When the mind withdraws itself in deeper concentration into the realms of the psyche, the wires which are pulling the individuals along will be seen; and they are the reality. Then it is that you are seized with dread, and a fear takes possession of you. You do not know where you are standing. This problem you will not face when you are only rolling the beads or chanting the mantra only a few minutes, or performing yoga asanas for only half an hour every day. Religion has not touched your skin and therefore these difficulties are not felt by you. But those of you who at least believe that they are students of yoga, will have one day or other to face the realities and not merely the shadows on the walls.

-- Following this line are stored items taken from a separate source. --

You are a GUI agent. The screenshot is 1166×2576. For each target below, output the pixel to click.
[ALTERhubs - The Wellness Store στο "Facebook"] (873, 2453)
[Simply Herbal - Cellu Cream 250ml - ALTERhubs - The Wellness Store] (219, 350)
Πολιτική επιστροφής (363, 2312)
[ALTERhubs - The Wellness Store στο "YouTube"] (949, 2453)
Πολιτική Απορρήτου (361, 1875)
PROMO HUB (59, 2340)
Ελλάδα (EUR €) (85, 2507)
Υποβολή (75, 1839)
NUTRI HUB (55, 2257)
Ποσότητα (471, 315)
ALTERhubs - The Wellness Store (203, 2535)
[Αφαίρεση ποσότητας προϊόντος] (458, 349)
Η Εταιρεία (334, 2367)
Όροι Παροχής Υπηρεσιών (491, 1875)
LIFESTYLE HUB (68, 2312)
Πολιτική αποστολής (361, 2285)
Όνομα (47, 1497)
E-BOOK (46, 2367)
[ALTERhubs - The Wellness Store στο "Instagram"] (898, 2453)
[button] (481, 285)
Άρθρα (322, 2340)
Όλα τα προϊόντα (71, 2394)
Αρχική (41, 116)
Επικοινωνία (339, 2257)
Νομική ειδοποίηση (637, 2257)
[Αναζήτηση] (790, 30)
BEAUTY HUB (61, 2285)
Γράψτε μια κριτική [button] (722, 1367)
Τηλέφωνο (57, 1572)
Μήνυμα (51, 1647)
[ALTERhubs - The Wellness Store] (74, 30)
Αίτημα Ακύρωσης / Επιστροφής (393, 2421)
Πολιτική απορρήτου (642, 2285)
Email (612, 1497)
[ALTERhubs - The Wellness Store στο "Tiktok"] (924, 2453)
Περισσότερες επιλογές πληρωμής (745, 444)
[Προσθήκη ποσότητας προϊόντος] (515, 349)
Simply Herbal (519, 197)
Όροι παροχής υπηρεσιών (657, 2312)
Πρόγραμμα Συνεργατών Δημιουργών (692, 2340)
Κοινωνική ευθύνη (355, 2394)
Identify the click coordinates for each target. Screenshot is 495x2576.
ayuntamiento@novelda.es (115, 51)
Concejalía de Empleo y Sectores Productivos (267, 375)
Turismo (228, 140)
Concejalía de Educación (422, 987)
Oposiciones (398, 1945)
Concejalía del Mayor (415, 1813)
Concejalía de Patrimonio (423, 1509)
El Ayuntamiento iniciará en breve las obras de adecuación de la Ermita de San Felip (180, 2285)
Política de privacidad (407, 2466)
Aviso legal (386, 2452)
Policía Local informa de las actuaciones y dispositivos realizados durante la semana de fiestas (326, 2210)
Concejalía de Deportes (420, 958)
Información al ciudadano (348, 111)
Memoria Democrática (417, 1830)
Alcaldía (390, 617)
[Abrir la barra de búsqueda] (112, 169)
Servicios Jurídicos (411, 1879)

You have to see the sources which cast these shadows, and these shadows are cast by powers which are inside us, which are manipulated by our individualities according to the nature of the species into which we are born. But we have to be rid of this species-consciousness. One day we may have to stop thinking like human beings, because human beings are not the only things that are created in the world. We have other forms of life than the human, and that is why you will have to forget all things that are human – every law, every regulation, everything that is human will have to be transcended, broken through. And there, God is your help, and perhaps the Guru is your help. The subject is very deep. I shall hope to touch upon it another time.